CAIRO – Libyan leader Moammar Gadhafi vowed to fight on to his "last drop of blood" and roared at his supporters to take to the streets against protesters demanding his ouster, shouting and pounding his fist in a furious speech Tuesday after two nights of a bloody crackdown in the capital trying to crush the uprising that has fragmented his regime.
It was the second time Gadhafi has appeared during the week of upheaval across his country. Swathed in brown robes and a turban, he spoke on state TV from behind a podium in the entrance of his bombed-out Tripoli residence hit by U.S. airstrikes in the 1980s and left unrepaired as a monument of defiance.
At times the camera panned back to show a towering monument of a gold-colored fist crushing an American fighter jet, outside the building. But at the same time, the view gave a surreal image of the Libyan leader, shouting and waving his arms wildly all alone in a broken-down lobby with no audience, surrounded by broken tiles dangling from the ceiling, shattered conrete pillars and bare plumbing pipes.

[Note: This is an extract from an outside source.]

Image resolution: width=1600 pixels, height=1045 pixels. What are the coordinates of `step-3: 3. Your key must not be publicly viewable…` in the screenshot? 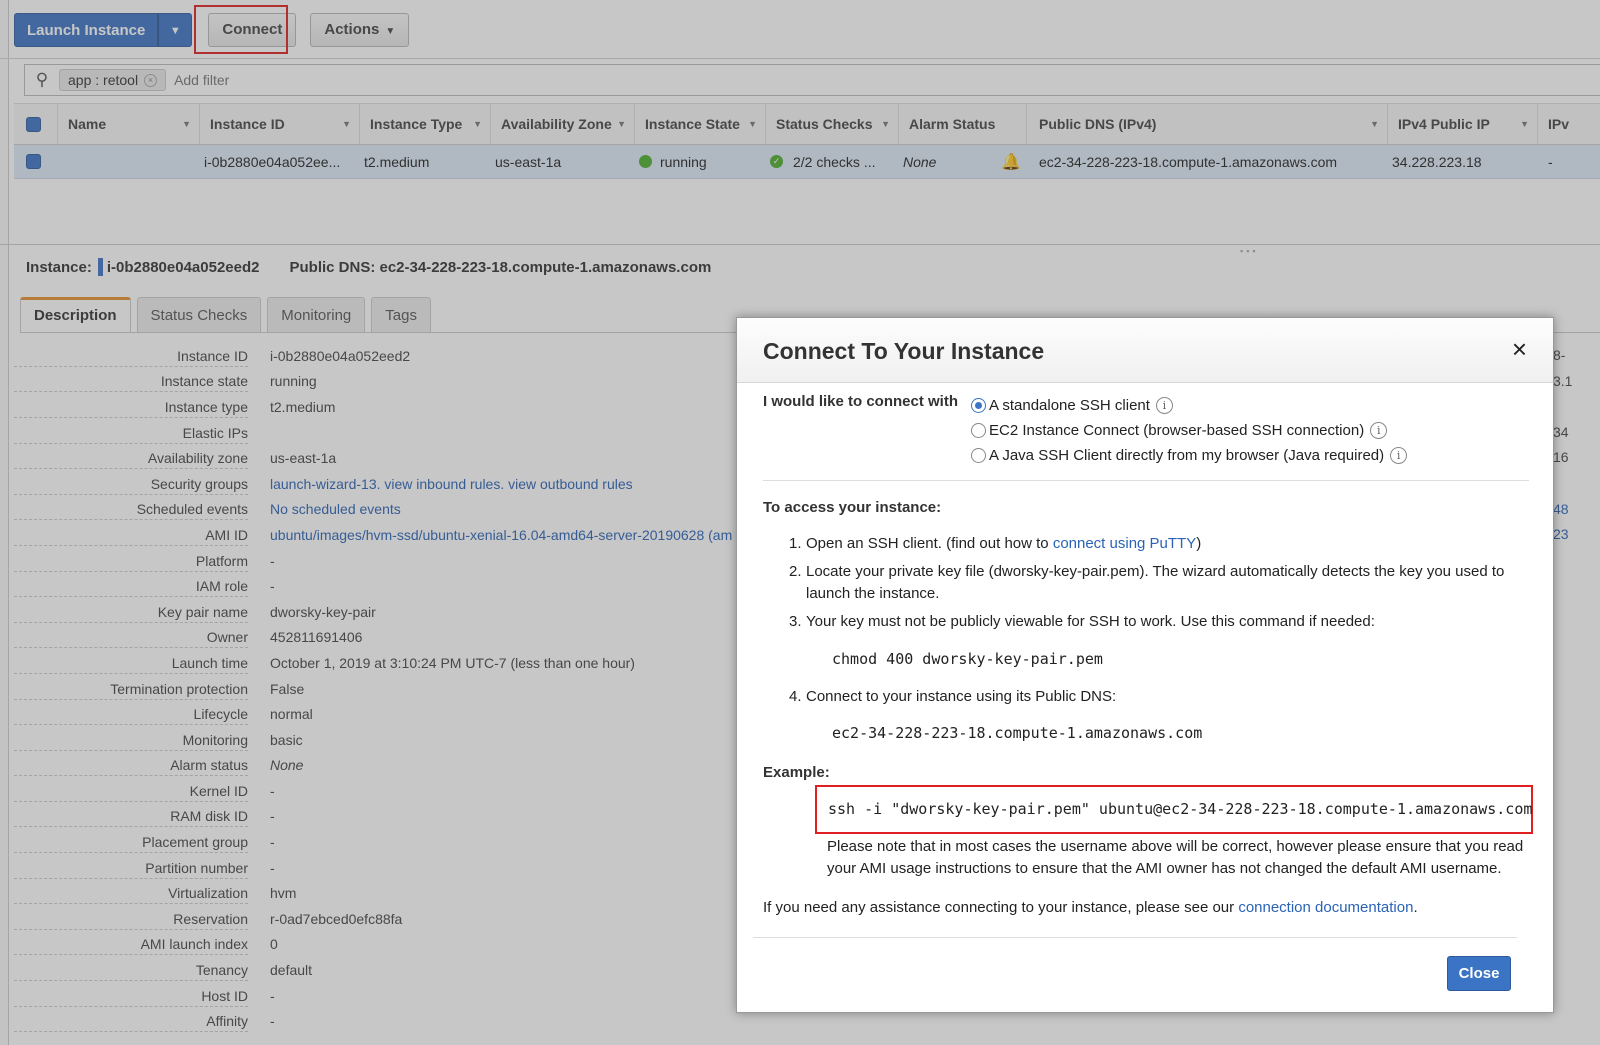 It's located at (1154, 622).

"Libya wants glory, Libya wants to be at the pinnacle, at the pinnacle of the world," he proclaimed, pounding his fist on the podium. "I am a fighter, a revolutionary from tents ... I will die as a martyr at the end," he said, vowing to fight "to my last drop of blood."
Gadhafi depicted the protesters as misguided youths, who had been given drugs and money by a "small, sick group" to attack police and government buildings. He called on supporters to take to the streets immediately to reimpose control and to attack the protest leaders.
"You men and women who love Gadhafi ... get out of your homes and fill the streets," he said. "Leave your homes and attack them in their lairs. They are taking your children and getting them drunk and sending them to death. For what? To destroy Libya, burn Libya."
"The police cordons will be lifted, go out and fight them," he said, urging youth to form local committees across the country "for the defense of the revolution and the defense of Gadhafi," even asking them to wear green armbands.
"Let us show them what the popular revolution is like," he said. "Go out from your homes starting now."